Gary Walker, former United Lincolnshire Hospitals Trust chief, said he was sacked because of a row over an 18-week non-emergency waiting list target.
He said he was threatened by the East Midlands Strategic Health Authority when he flagged up capacity problems.
Mr Walker was dismissed in 2010 for "gross professional misconduct".
The NHS said he was sacked for allegedly swearing in a meeting and denied Mr Walker's claims he was "gagged" by a compromise agreement for raising concerns about patient safety.
'Red alert'
Speaking for the first time in public, Mr Walker told the health select committee staff had been forced to cancel 700 operations when hospitals were full of emergency cases in 2009.
He said he had to put Lincoln County Hospital on an emergency footing, or red alert, but felt pressurised by health executives.
He said the response from the health authority was "this is your problem - you need to meet the targets whatever the demand".
"It is a very dangerous thing to be trying to push through targets when hospitals are dangerously overfull," he said.
Mr Walker told the committee: "I got a phone call from [Dame] Barbara Hakin [former chief executive of the East Midlands Strategic Health Authority] saying 'we're about to approve £11m of funding for your trust and that's going to be very difficult while you're on red alert'.
"I don't personally see the link between £11m of largely capital funding to build facilities and being on red alert, the two are separate.
"One is about operationally running a hospital safely and the other one is about longer term plans."
Mr Walker said he prepared a presentation for the Department of Health about problems with hitting targets but was ordered to remove any reference to him calling for a capacity review.

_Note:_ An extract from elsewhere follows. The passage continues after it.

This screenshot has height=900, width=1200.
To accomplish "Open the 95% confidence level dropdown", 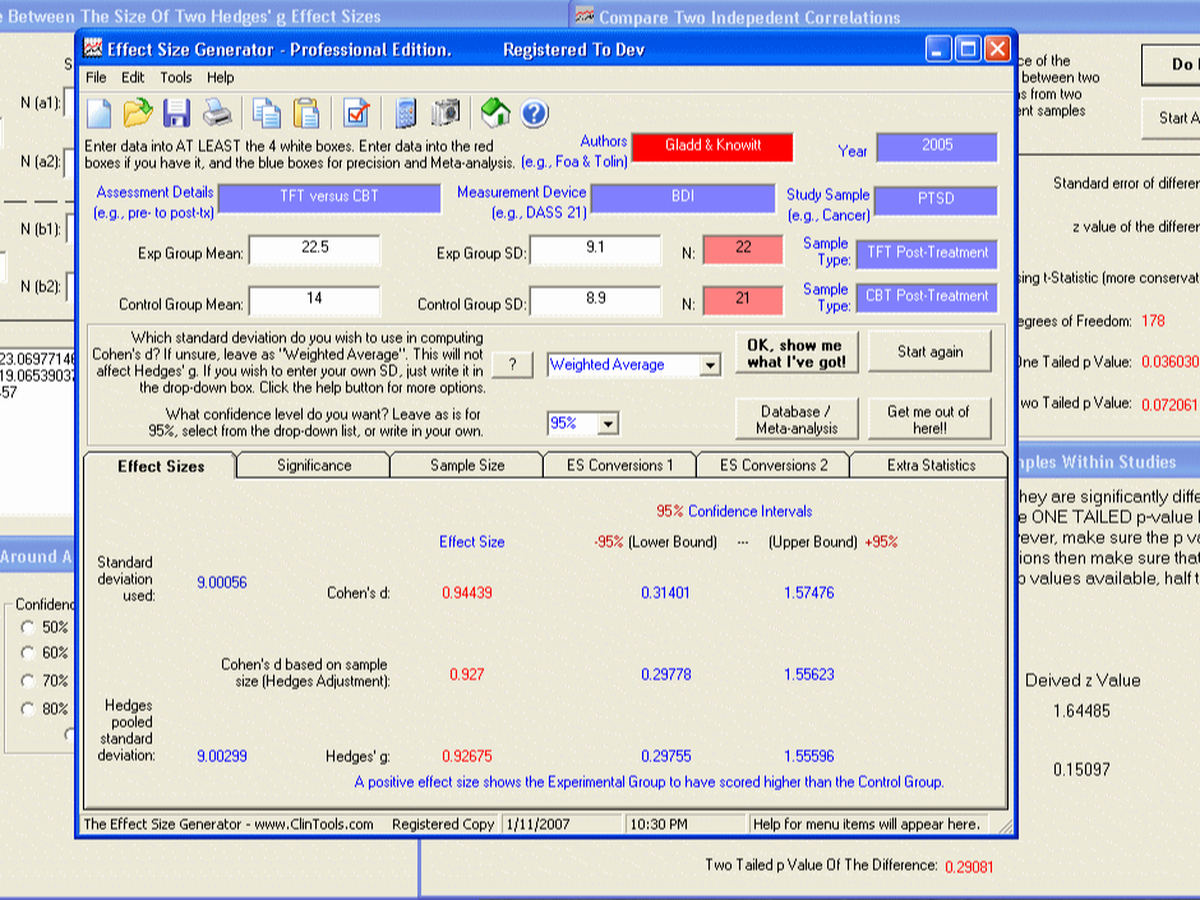I will pyautogui.click(x=608, y=424).
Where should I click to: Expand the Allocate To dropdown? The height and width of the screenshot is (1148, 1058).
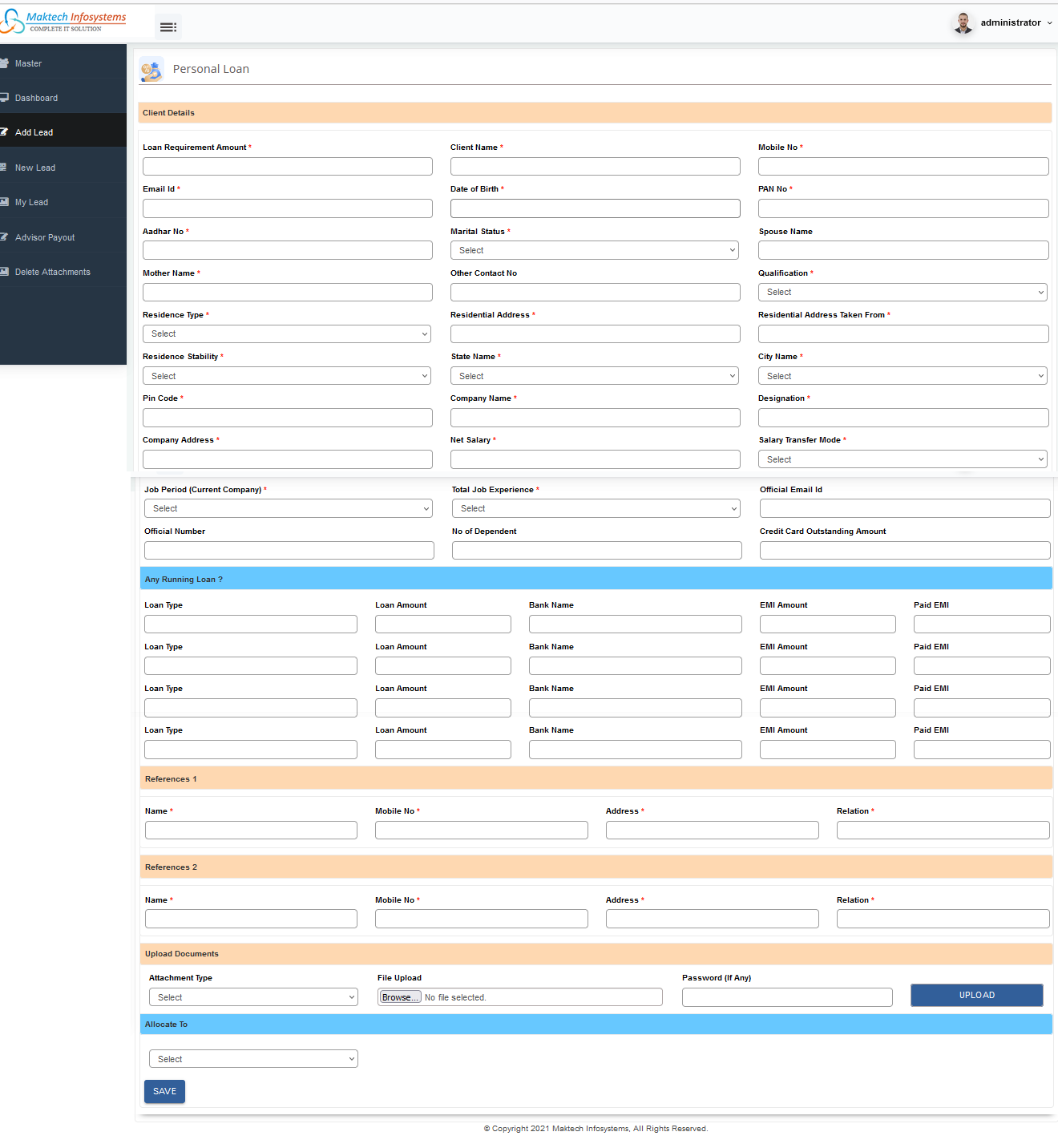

He said: "If you upset the SHA [Strategic Health Authority], particularly the one I was working for, there would be repercussions for you. You work in that environment as best you can."
'Evidence presented'
Mr Walker, who was sacked in 2010 for "gross professional misconduct" over alleged swearing at a meeting, said he was forced to quit after refusing to meet Whitehall targets for non-emergency patients and was gagged from speaking out as part of a settlement deal.
In a statement, NHS East Midlands, (now part of NHS Midlands and East) said: "The material [submitted to the health select committee] makes it clear that it was NHS East Midlands that was concerned about patient safety at the trust.
"It was the SHA which commissioned a series of reviews into the systemic problems at the trust which included:
Failure to meet national standards for Accident and Emergency and the requirement for patients to commence treatment within 18 weeks of referral from their GP
The excess number of C. Difficile infections
The underperformance of the trust against two key national cancer standards.
"The evidence presented to the HSC, external makes it clear that there has never been any finding that Gary Walker had raised genuine concerns that would constitute his designation as a whistleblower.
"Now that the compromise agreement between Mr Walker and his employers, which referred to his employment status and his dismissal, has been set aside, the SHA is in a position to put its view of events into the public domain which it has not been able to do before."
United Lincolnshire Hospitals Trust is one of 14 hospital trusts in England currently being investigated for high death rates.